A medida surtiu efeito contrário porque muita gente passou a criar ratos para depois matá-los e assim ganhar mais dinheiro nas recompensas. Se decidiu então convocar cerca de 1.500 funcionários públicos que sem nenhum aviso prévio começaram invadir casas para retirar delas e depois queimar, os colchões, móveis e roupas velhas considerados infectados.

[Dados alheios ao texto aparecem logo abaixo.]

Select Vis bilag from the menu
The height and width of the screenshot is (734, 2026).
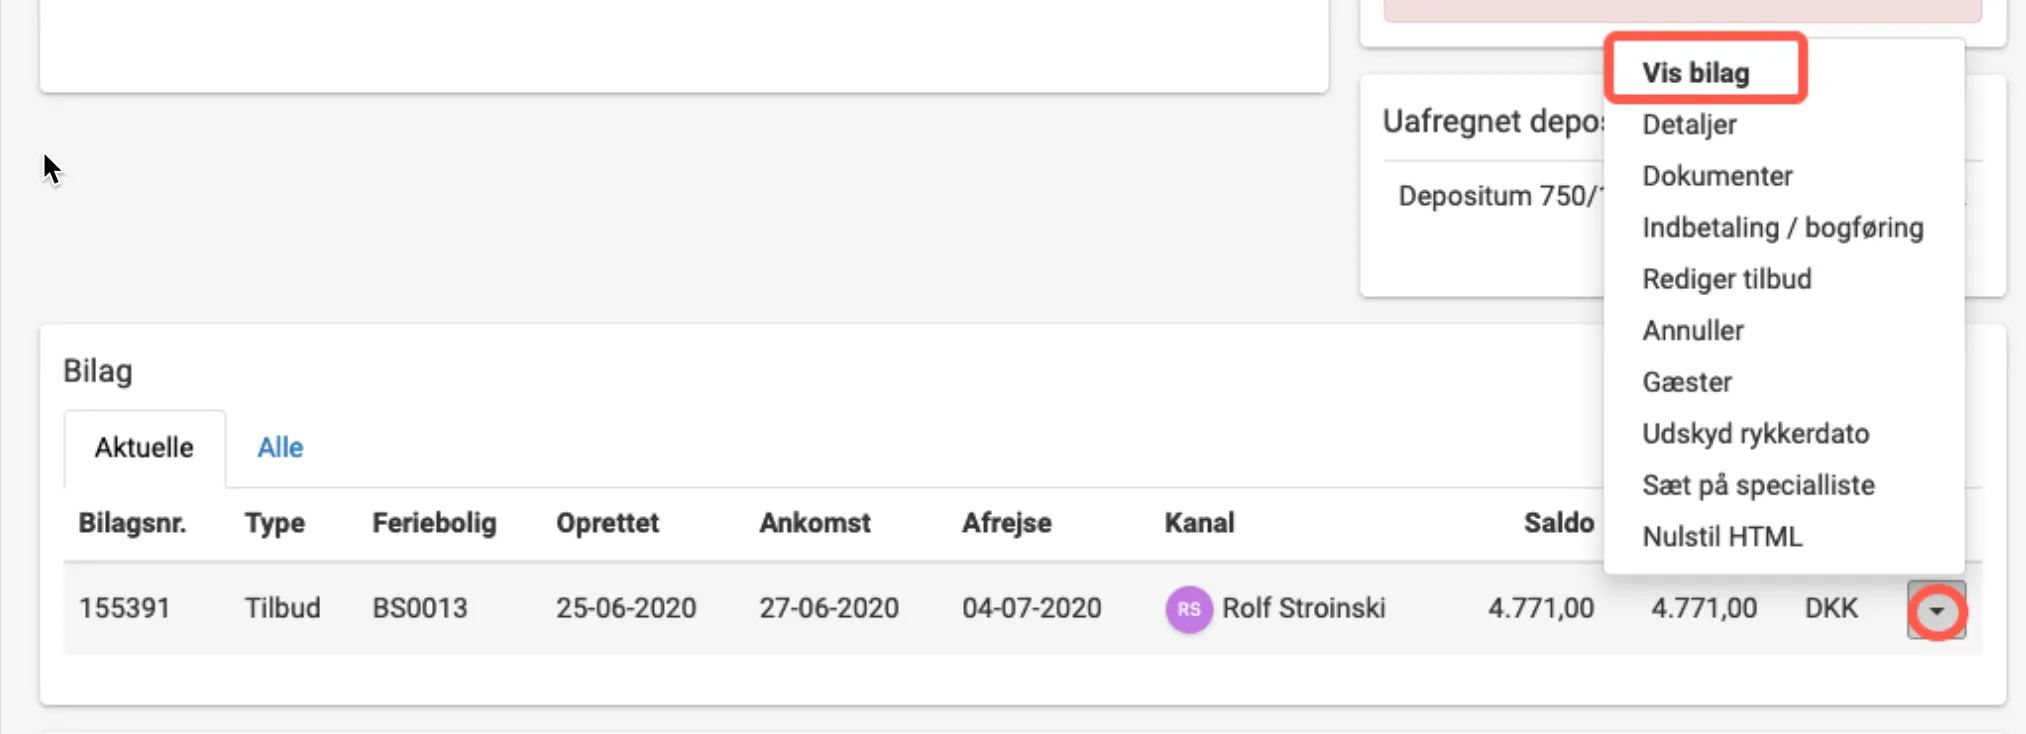[x=1695, y=73]
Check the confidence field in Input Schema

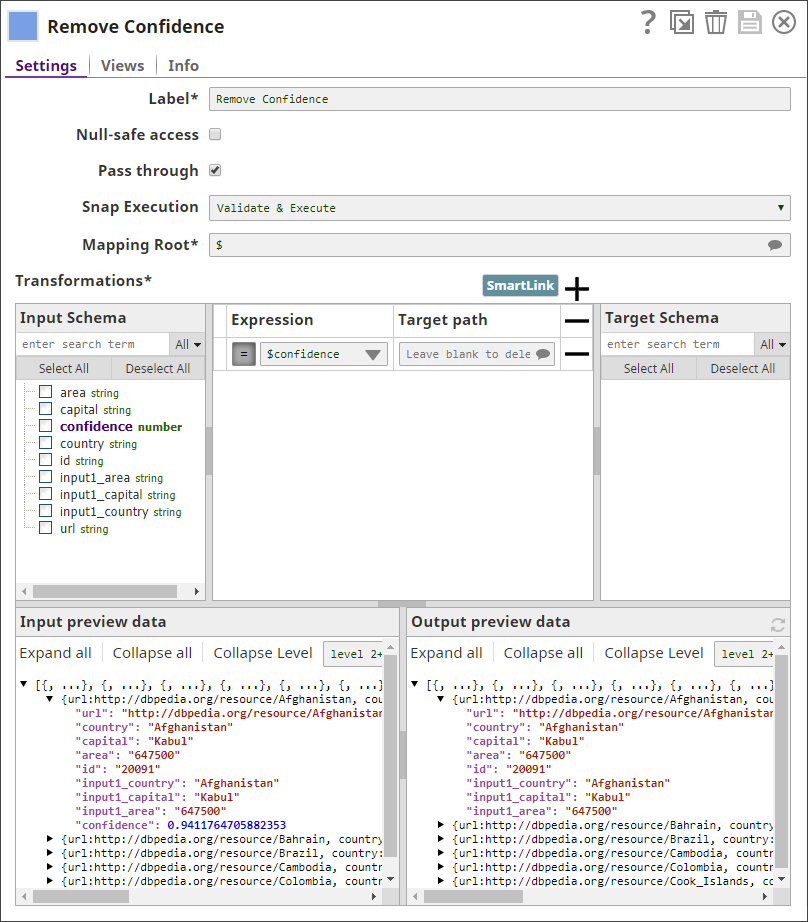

Não houve por parte do governo nenhum plano de reposição desses utensílios queimados e as famílias ficaram sem ter o que vestir e onde dormir. A situação piorou quando uma ordem estabeleceu que haveria uma vacinação pública e obrigatória contra a varíola. Muitos desconheciam o que era uma injeção e entre os moradores passou a circular a informação que a picada da agulha era muito dolorida. Devia ser mesmo, porque naquele tempo uma mesma agulha de injeção servia a centenas de pacientes.

Em novembro de 1904, o povo saiu às ruas do Rio de Janeiro para um protesto que deu início ao episódio que entrou para a história como A Revolta da Vacina. Rui Barbosa, então deputado federal, ocupou a tribuna para defender os revoltosos e se posicionou contrário à vacinação. “Não tem nome na categoria dos crimes do poder, a tirania de se envenenar com a introdução no sangue, de um vírus sobre o qual existem os mais bem fundados receios de que seja um condutor ainda maior dessa moléstia e da morte”, bradou o futuro “Águia de Haia”.

Após o discurso inflamado, o médico Oswaldo Cruz foi afastado do cargo pelo presidente Rodrigues Alves, apesar de sua comprovada competência. Ainda assim, o sanitarista conseguiu convencer parte dos congressistas de que as doenças só diminuiriam se houvessem ações que levassem ao aprendizado de noções de higiene por parte de todos.

Durante a Revolta da Vacina bondes chegaram a ser tombados no Rio de Janeiro e agora, no Brasil de hoje, algumas pessoas ainda desconfiam da eficácia das vacinas contra o coronavírus. Outras continuam saindo às ruas sem colocar em prática as medidas preventivas, como o uso de máscaras cirúrgicas e o tão necessário distanciamento social.

Assim como em 1904, parte da população não entende que o objetivo principal é preservar vidas, daí o crescente número de mortes causadas pela covid-19. Continuamos como no início do século 20, carentes na distribuição de água potável, no tratamento de esgotos e sem uma coleta eficiente de lixo capaz de eliminar resíduos sólidos. Nada impede que outras epidemias surjam em curto espaço de tempo. Motivo: Um povo que não conhece seu passado tende a repetir os mesmos erros.